Anyway the next night the dafties throw petrol on their camp fire which blew back badly on them setting their trailer tent and contents on fire,so what did they do next they quickly jumped in the motors and made a quick exit.
These were'nt neds we cant always blame the young peple all the time ,these were middle aged average people which in my mind can be just as bad.
Its a selfish world we live in and decent people are harder to find.
The ned problem in the lead hills is going to get much worse ,as the local riff raff have two camping areas,Loch doon and the lead hills and with the local council giving planning for a residential caravan site at loch Doon then the lead hills is going to be a battle ground ,which i discussed with the game keeper yesterday who can blame them for wanting to close it off to the public.
The Lead hills has no plans to put barriers up the duke recently died and his son still wants to keep the place open to the public,so any rumoirs are just made up,but i dont know last week there wa drunks trying to drive up hillsides neds noising up people in motorhomes ,its becoming a bad place and not safe to camp alone i could go on and on ,but we all know everywhere could bring trouble if your in the wrong place at the wrong time,my advice is if you want to wild camp dont be alone the more vans the better tooled up,its the rules of the jungle these days and the neds will target you,burn your van etc.
So to the owner of the yellow jcb vw campervan the police are on to you,and please dont come back to Scotland.




New Rover said:


> I thought you all might like to see what the Mennock Pass looked like yesterday (8 June).
> Instead of Mennock Pass I reckon it should be called MANKY Pass.
> 
> 
> ...


----------



## scooter (Jun 10, 2008)

That saved me posting pics we did see a Lady take pics early afternoon also.
Chasing sheep throwing bottles at them??I Never saw that  do you know who they were what type of a car? the red van that was camping had a visitor from ozzy very nice people.


----------



## scooter (Jun 10, 2008)

33 views and no comments this p[roblem affects us all and is not exclusive to the lead hills,with all the best intentions the good people on this site share pictures and directions to the beautiful places that are left where you can wild camp,unfortunatly its not only the good living folks like yourselfs that are seeing the posts ,and by trying to be nice by sharing what we know ,we could be destroying the thing we love.
I myself have shared a lot on this forum and have meet people who have come to places due to the information on here,which on the one hand is a good thing but for every member in good standing there may be 10 lurkers just out for what they can get without contributing a thing.
Iam not saying the people who caused the problems at the weekend or the weekend before got their information from here  ,but there is a high probability they did or from someone who did.
I would think twice about putting beautiful places in the public domain for everyone including neds to find out about from now on,You might think your posting for the good guys but its not just the good who can easily find this place and tell every other sort about it.
If people wer'nt so selfish and did care then the idea of sharing is a great one but unfortunatly thats not the world we now find ourselfs in.
Having learnt what i now know i wont be sharing anymore camping spots here or anywhere else in public iam sorry i have had to make that decission.


----------



## Yogihughes (Jun 10, 2008)

Hi scooter.
I took the photos just to prove to myself that I wasn't seeing things.

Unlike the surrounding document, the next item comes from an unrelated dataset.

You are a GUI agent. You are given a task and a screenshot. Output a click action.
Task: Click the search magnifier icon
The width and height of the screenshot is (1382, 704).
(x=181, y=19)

The children chasing the sheep belonged to the caravan that was parked on the opposite side of the road a bit south of the Trailer fires.
There were adults sitting outside the van and were taking no notice of the children chasing the sheep.
The last photo I took as I drove away was the one where the sheep are eating out of the black bags with the children standing round watching them.
I for one will not be back there to wildcamp as I value my health too much and the further I can get away from those people that you wrote about then the better I will feel.
What if they are caught?
All they will get is a smack on the wrist, and will be told not to do it again.
Yeah right!!!
They should be stuck inside for 6 months and I don't mean in a place that has gymnasiums and libraries and colour TVs'.
I mean a place where they will not like to revisit when they get out.
The authorities of course take no heed of what the average person in the street thinks, they just want to REHABILITATE offenders.
It makes me sick!!
Rant over but I still feel disgusted by what I saw there.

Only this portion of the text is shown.